If those two brain changes are central to addiction, then ongoing brain changes in both systems — essentially in the opposite direction — are probably central to recovery. We recover some cognitive control, and those prefrontal networks become more efficient once more, but slowly, and mostly because we work on it like hell. We practice cognitive control daily, and thereby awaken the synapses that got too sleepy. In fact, a study I recently reviewed on my blog shows that we grow extra synapses in cognitive control areas after several months of abstinence. These function like a suit of armour that protects us from addictive impulses….until the automatic S-R response finally weakens.
But here’s the problem: On any given occasion, the cognitive control network is slower to power up than the impulsive/compulsive network, and this is especially true while the cognitive control network is still being “tuned up” (so to speak) during the recovery phase. So the synapses in the striatum and its close neighbour, the amygdala, get activated extremely rapidly by drug cues — even during recovery — compared to the prefrontal control networks. Approximately one-fifth to half a second faster (my speculation based on EEG findings). So these “control” networks (which Kahneman refers to as System 2) are not only intrinscally slower to begin with, they’re even slower (and more deliberate) than usual because they’ve gotten rusty with disuse.

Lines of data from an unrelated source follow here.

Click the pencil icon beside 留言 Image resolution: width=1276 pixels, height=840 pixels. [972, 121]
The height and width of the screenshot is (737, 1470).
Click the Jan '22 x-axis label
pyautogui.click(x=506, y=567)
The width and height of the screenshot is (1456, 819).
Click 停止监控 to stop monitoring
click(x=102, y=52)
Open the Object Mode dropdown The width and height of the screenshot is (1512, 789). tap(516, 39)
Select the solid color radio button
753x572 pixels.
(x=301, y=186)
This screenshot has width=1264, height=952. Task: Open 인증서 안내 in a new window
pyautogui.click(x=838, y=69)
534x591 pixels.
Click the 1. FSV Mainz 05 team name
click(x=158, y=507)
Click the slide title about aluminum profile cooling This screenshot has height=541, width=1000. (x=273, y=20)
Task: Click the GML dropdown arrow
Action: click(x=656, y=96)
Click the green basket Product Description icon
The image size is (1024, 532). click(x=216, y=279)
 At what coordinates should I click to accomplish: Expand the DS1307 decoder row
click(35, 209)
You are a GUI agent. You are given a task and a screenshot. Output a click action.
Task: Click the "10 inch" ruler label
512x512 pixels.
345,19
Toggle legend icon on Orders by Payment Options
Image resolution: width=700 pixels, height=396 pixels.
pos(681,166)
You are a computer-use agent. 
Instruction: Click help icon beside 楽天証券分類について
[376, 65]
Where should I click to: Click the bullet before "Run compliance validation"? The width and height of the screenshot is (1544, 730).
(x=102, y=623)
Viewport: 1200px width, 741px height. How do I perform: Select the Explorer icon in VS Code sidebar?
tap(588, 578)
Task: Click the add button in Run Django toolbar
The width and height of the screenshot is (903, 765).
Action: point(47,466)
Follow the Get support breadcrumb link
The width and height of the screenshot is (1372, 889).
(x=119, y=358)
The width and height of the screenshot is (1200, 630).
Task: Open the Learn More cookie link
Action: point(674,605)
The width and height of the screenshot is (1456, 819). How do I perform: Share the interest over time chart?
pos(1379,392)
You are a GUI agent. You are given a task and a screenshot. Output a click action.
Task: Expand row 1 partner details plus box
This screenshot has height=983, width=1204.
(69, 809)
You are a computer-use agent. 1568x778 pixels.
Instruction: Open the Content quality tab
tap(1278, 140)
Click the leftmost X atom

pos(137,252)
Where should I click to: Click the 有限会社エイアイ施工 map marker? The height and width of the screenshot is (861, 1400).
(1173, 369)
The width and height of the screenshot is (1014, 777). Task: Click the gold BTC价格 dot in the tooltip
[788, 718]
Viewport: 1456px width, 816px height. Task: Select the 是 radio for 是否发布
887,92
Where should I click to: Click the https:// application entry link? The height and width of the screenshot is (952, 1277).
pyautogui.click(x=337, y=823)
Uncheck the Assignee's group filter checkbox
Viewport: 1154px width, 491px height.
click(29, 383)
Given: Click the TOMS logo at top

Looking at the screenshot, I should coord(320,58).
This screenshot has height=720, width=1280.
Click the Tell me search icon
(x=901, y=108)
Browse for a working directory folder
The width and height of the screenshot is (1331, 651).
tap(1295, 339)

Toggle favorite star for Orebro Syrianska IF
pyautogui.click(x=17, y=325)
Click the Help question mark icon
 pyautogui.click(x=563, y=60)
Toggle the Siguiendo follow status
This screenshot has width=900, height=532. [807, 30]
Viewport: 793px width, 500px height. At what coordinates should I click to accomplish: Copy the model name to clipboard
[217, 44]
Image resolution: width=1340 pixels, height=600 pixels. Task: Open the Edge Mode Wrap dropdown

So when I opened that medicine chest, my slow deliberative control mechanisms did not have a chance to act BEFORE the rapid, automatic, Pavlovian-style response took effect — as soon as I saw that bottle. Stimulus = Tussionex. Response = Grab and drink. Reflective self-control doesn’t even power up until half a second after the sight of the bottle. And that’s another important point: action tendencies break off and have a life of their own. My whole brain was already set into a response mode (triggered by the stimulus) that was extremely hard to interrupt once it got started. All those striatal synapses were already singing in choral unison: “fuck it”, “just do it”, “I have to get this inside me”, “do it now before anyone (including myself) can stop me”. Those synapses were still functioning as a coherent, efficient network — the net result of all those yeas of addiction.
I don’t know if this explanation works for you. You mention increased craving. But that could be a sort of byproduct. I’d say that many people slip because they’ve let down their guard, they’ve stopped concentrating very hard on beating back those action tendencies (and maybe even imagined they could experiment a bit) — simply because they’ve been sober long enough to believe they’re out of danger — at a time when they actually need extra effort while cognitive control networks are just beginning to blossom again. They figure they’re safe. They open up medicine chests on a whim, or sip a glass of bubbly at an office party. And, as you say, BAM! Down you go again. And this ride really is more self-destructive than the last, because you are terribly angry at yourself for letting it happen. What an ideal time for a self-destructive feast!